WORK TO COMPLETE ▸ Look for the line with "Task: Open the アニメーション設定(A) menu"; please transcribe it and every later line in the entries exactly, up to the end, leaving pictures out.

┄┄┄┄┄┄┄┄┄┄┄┄┄┄┄┄┄┄┄┄

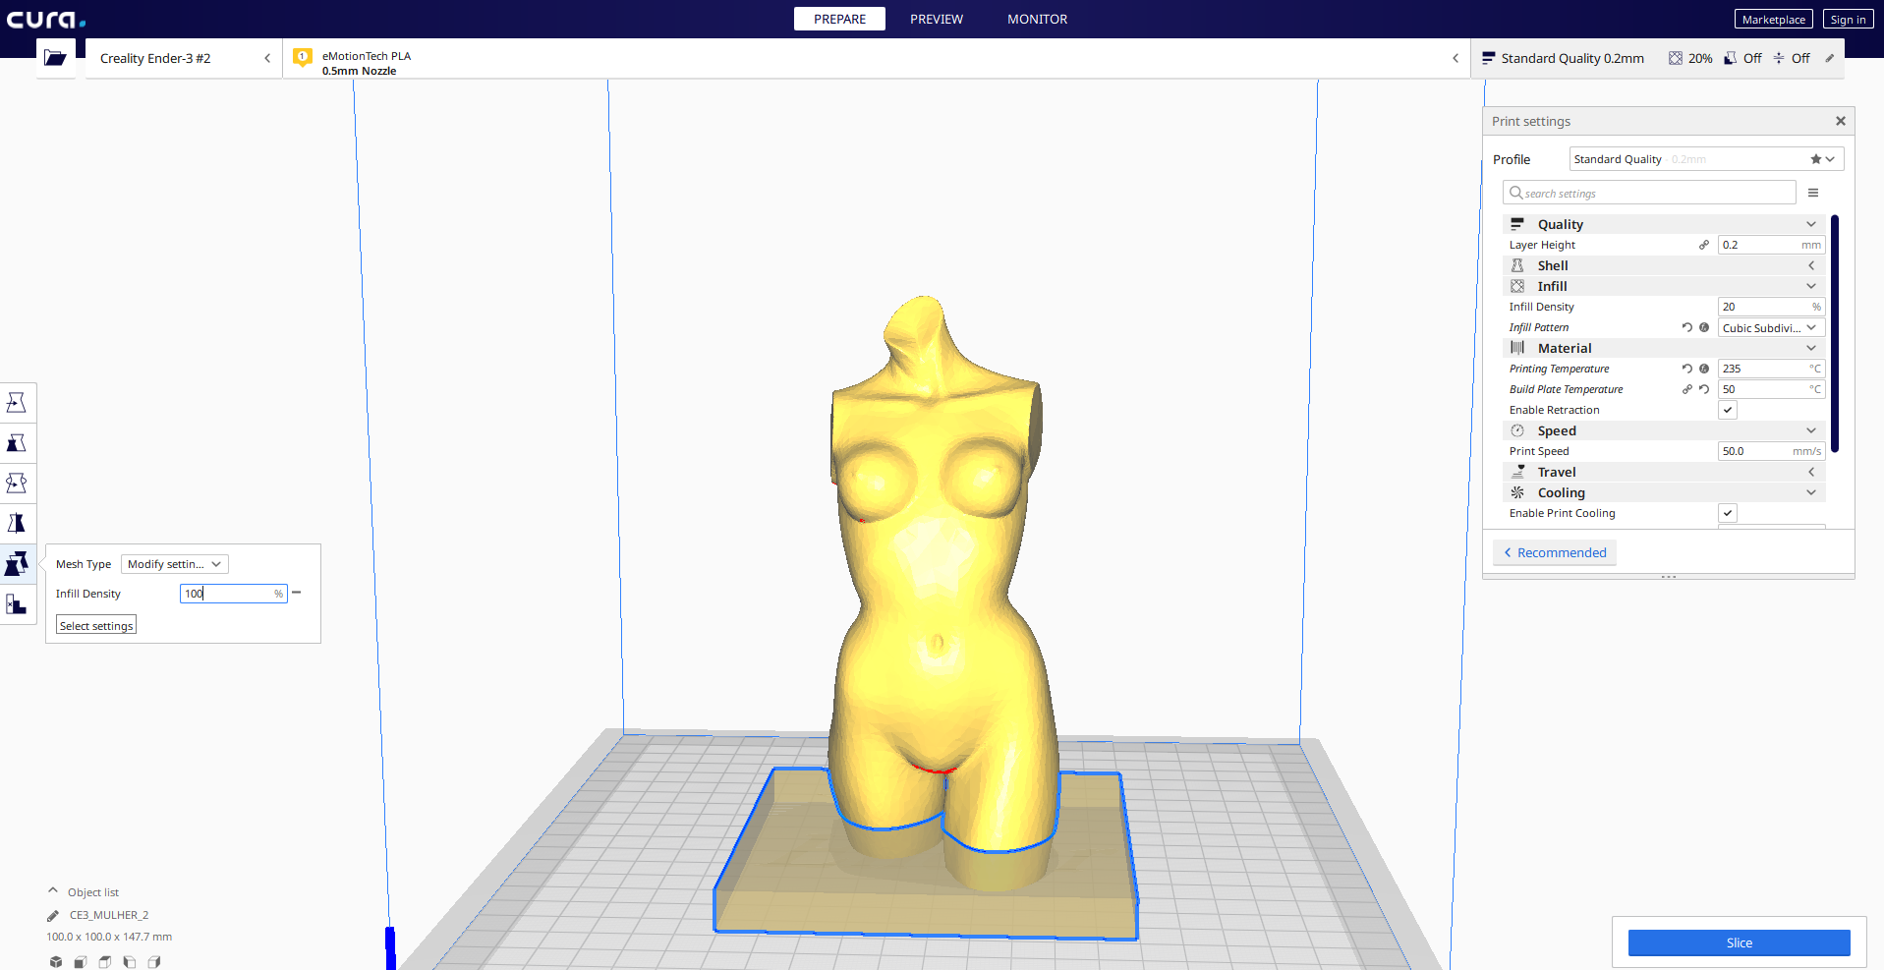Switch to the Preview tab
1884x970 pixels.
pos(936,19)
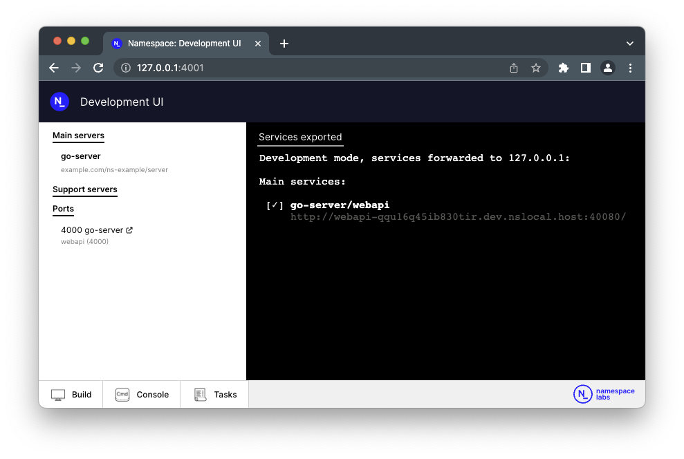This screenshot has width=684, height=459.
Task: Click the Console Cmd icon
Action: coord(122,395)
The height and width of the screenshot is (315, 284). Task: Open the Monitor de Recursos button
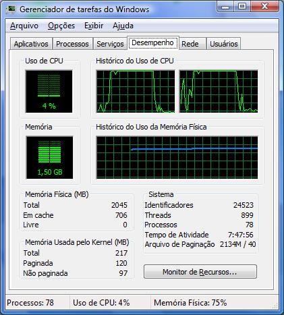coord(200,272)
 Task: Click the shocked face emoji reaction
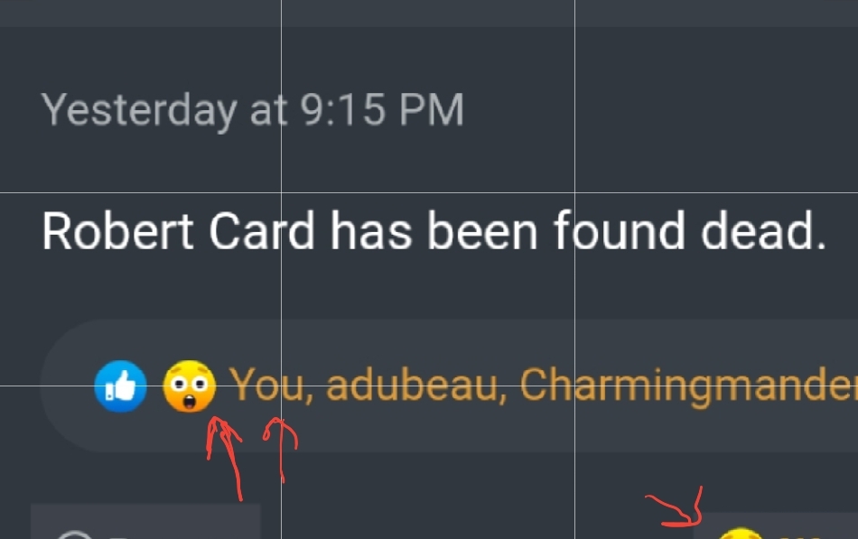point(190,386)
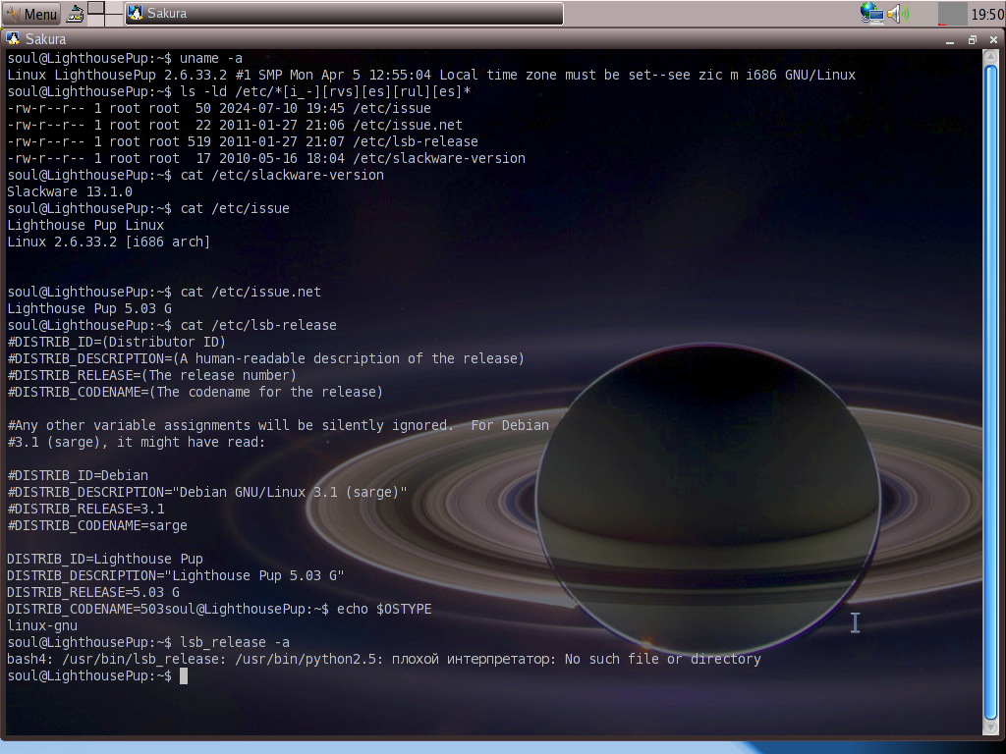Image resolution: width=1006 pixels, height=754 pixels.
Task: Click the terminal's blue vertical scrollbar thumb
Action: 990,393
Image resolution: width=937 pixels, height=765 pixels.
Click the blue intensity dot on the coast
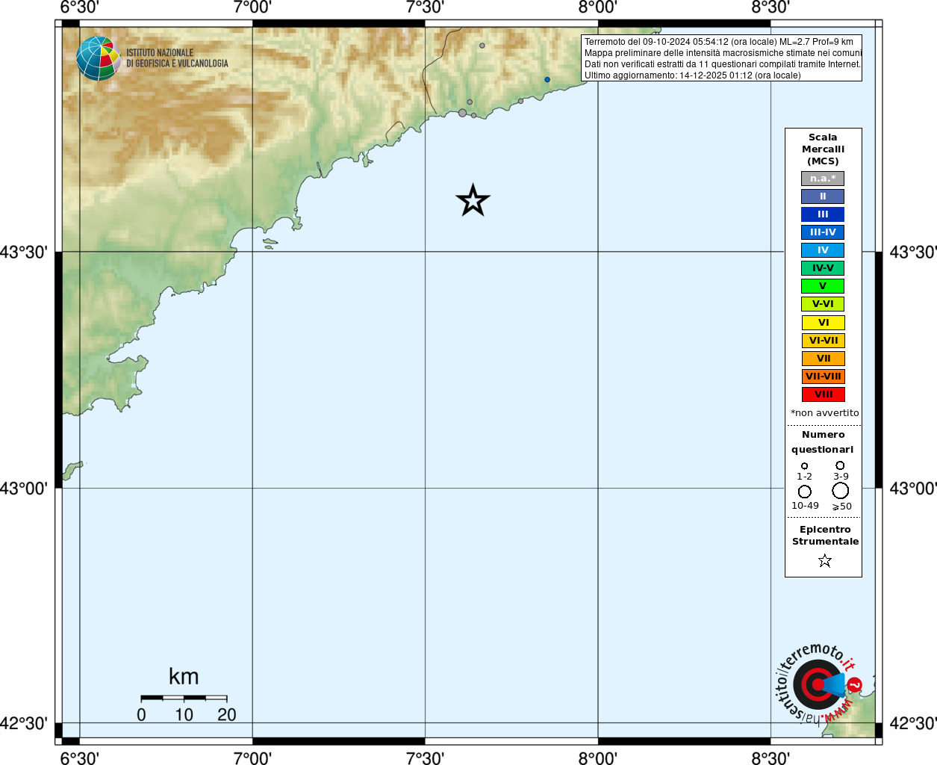click(547, 79)
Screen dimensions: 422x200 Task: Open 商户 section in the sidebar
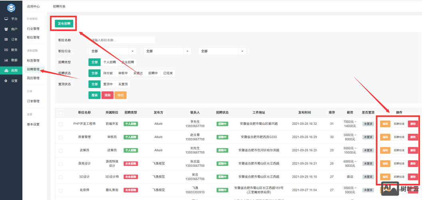(x=11, y=29)
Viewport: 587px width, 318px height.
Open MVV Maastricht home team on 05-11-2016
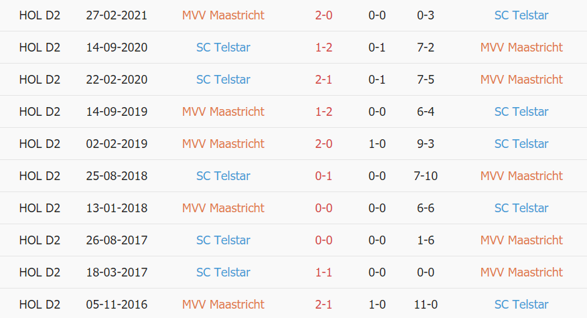[x=223, y=305]
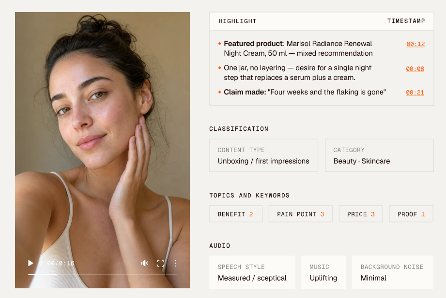Click the HIGHLIGHT column header

point(237,21)
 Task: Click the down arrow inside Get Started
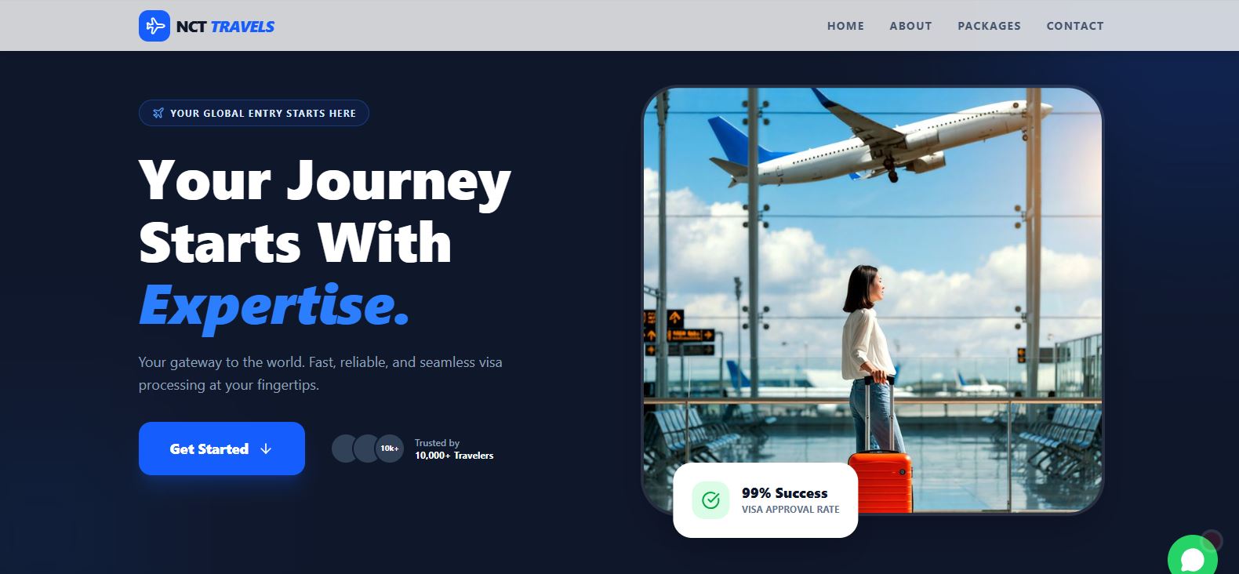266,449
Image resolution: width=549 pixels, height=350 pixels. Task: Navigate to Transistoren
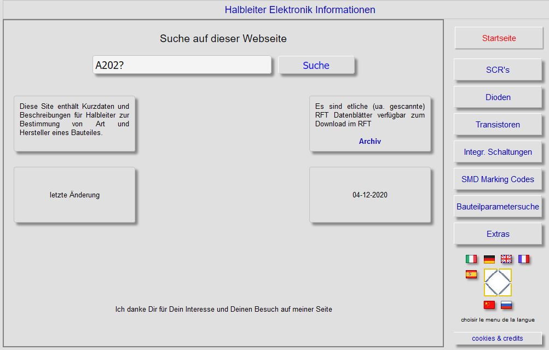(x=498, y=125)
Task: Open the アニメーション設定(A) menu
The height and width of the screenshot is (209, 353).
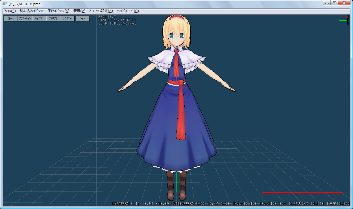Action: tap(101, 11)
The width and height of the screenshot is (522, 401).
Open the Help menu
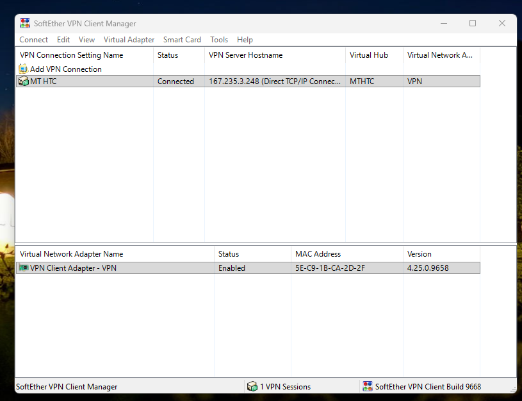point(245,40)
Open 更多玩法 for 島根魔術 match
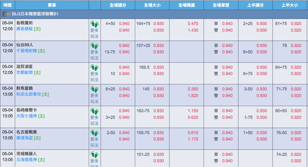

┄┄┄┄┄┄┄┄┄┄┄┄┄┄┄┄┄┄┄┄

RESPONSE AREA ▸
Task: Open the アニメーション設定(A) menu
The height and width of the screenshot is (209, 353).
Action: tap(101, 11)
The width and height of the screenshot is (522, 401).
Open the Help menu
point(245,40)
Open 更多玩法 for 島根魔術 match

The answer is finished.